/Boltzmann-Machine-DCA

Implementation of direct coupling analysis (DCA) for proteins using a Boltzmann machine algorithm.

Primary LanguageC++

Boltzmann-Machine-DCA

Implementation of direct coupling analysis (DCA) for proteins using a Boltzmann machine algorithm.

There are two programs in this repository: swDCA (single-well DCA) and dwDCA (double-well DCA).

swDCA implements "standard" DCA, which uses the maximum entropy principle to infer a probability distribution for a family of protein sequences. This probability distribution is of the Boltzmann form and is characterized by an energy function consisting of single-site ("fields") and two-site ("couplings") terms. Such a model is often refered to as a "Potts" model. The code uses Boltzmann machine learning (following Lapedes, Giraud, & Jarzynski arXiv:1207.2484) to learn these parameters given a multiple sequence alignment (MSA). To run the code, use the "run_dca.sh" script located in the "swDCA/scripts" folder. The script requires as input a conf file, several examples of which are located in the "swDCA" folder. The conf file specifies input and output directories and files as well as learning parameters. An MSA file must be specified and provided. Several examples are located in the "swDCA" folder. Currently, the code supports MSAs in FASTA (.fas) format, as well as MSAs of HP model sequences (.hp).
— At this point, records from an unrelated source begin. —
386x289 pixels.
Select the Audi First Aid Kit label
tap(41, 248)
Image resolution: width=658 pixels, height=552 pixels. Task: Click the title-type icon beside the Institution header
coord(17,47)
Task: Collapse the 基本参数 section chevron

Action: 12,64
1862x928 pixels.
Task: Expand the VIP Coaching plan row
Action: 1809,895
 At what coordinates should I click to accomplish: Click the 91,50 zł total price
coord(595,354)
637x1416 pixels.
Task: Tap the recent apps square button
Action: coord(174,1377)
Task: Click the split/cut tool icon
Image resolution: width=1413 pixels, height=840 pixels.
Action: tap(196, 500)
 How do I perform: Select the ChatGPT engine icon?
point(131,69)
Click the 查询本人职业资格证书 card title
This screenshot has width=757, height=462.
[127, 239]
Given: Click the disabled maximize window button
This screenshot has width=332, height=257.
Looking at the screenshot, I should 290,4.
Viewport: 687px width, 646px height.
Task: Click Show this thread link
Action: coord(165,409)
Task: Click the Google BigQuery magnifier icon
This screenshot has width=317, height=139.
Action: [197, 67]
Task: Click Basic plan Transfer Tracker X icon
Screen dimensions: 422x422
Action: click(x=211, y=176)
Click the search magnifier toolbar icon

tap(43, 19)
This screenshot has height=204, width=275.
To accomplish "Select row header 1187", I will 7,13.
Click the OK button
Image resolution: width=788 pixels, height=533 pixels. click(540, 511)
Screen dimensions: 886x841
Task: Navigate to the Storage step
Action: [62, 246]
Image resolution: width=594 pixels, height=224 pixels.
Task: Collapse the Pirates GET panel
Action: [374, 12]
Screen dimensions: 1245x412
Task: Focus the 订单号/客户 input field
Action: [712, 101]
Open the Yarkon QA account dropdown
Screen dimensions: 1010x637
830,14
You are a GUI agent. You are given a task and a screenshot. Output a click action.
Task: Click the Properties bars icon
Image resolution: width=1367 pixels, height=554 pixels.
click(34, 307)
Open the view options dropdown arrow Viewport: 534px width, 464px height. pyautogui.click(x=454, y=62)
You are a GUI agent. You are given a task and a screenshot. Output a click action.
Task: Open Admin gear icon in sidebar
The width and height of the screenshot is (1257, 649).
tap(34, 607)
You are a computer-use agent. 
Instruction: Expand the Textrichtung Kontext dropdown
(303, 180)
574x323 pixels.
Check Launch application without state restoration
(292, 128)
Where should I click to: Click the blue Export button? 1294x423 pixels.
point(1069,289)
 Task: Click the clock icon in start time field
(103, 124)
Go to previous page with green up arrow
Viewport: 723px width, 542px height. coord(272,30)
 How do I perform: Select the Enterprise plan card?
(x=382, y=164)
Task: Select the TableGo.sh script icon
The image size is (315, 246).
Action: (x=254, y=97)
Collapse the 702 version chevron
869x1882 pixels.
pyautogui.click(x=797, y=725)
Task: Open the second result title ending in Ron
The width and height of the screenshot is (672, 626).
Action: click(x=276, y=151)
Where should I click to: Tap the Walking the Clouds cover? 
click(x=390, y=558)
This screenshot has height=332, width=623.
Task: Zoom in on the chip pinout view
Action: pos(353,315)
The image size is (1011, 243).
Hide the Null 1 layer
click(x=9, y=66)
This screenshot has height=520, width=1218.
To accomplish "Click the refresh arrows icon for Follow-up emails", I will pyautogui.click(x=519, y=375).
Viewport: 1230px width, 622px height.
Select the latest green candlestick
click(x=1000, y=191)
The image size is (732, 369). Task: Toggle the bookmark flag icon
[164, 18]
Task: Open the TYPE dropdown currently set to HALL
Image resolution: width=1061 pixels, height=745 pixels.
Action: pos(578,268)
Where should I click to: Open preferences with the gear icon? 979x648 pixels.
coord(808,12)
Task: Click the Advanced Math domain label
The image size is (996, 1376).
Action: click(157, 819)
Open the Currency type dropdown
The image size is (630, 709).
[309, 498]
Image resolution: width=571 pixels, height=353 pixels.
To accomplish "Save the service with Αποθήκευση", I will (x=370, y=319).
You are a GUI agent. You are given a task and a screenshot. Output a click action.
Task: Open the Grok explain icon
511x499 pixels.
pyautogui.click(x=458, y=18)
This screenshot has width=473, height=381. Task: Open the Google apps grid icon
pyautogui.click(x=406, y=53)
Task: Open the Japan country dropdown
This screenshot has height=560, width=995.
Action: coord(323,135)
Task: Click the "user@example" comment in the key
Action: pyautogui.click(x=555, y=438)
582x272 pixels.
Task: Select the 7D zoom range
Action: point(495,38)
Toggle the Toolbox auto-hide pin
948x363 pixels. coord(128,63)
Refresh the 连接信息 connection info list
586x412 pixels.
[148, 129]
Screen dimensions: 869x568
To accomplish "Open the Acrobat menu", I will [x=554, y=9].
dwDCA is an attempt to implement "double-well" DCA, in which the data is fit a double-well Potts model (see Tian and Best, PLOS Comp. Biol. 2020). Although the code has been tested for a very simple 2-site HP model, it has not yet been shown to produce a unique double-well model for an MSA. Hence, results should be interpreted with great caution.

All simulation code is written in C++ and has been successfully compiled by the author with C++17 and C++14 compilers. The code may not compile on every computer setup, may require modifications to source code or installation of additional libraries/compilers to compile, and may not be robust to all input parameters. The swDCA code has been tested for its ability to produce energy models which, when sampled, can reproduce the one- and two-site frequencies of the input MSA to within a user-defined accuracy. However, for very high accuracy (low error tolerance), the code may take infeasibly long to run. This may be especially true for longer protein sequences. Note that compilation (which can be achieved with the "make" command in the "swDCA" or "dwDCA" directories) and use require that the Armadillo linear algebra library for C++ be installed.

Analysis scripts (located in the "scripts" subdirectories of "swDCA" and "dwDCA") are written in Python 3 and bash.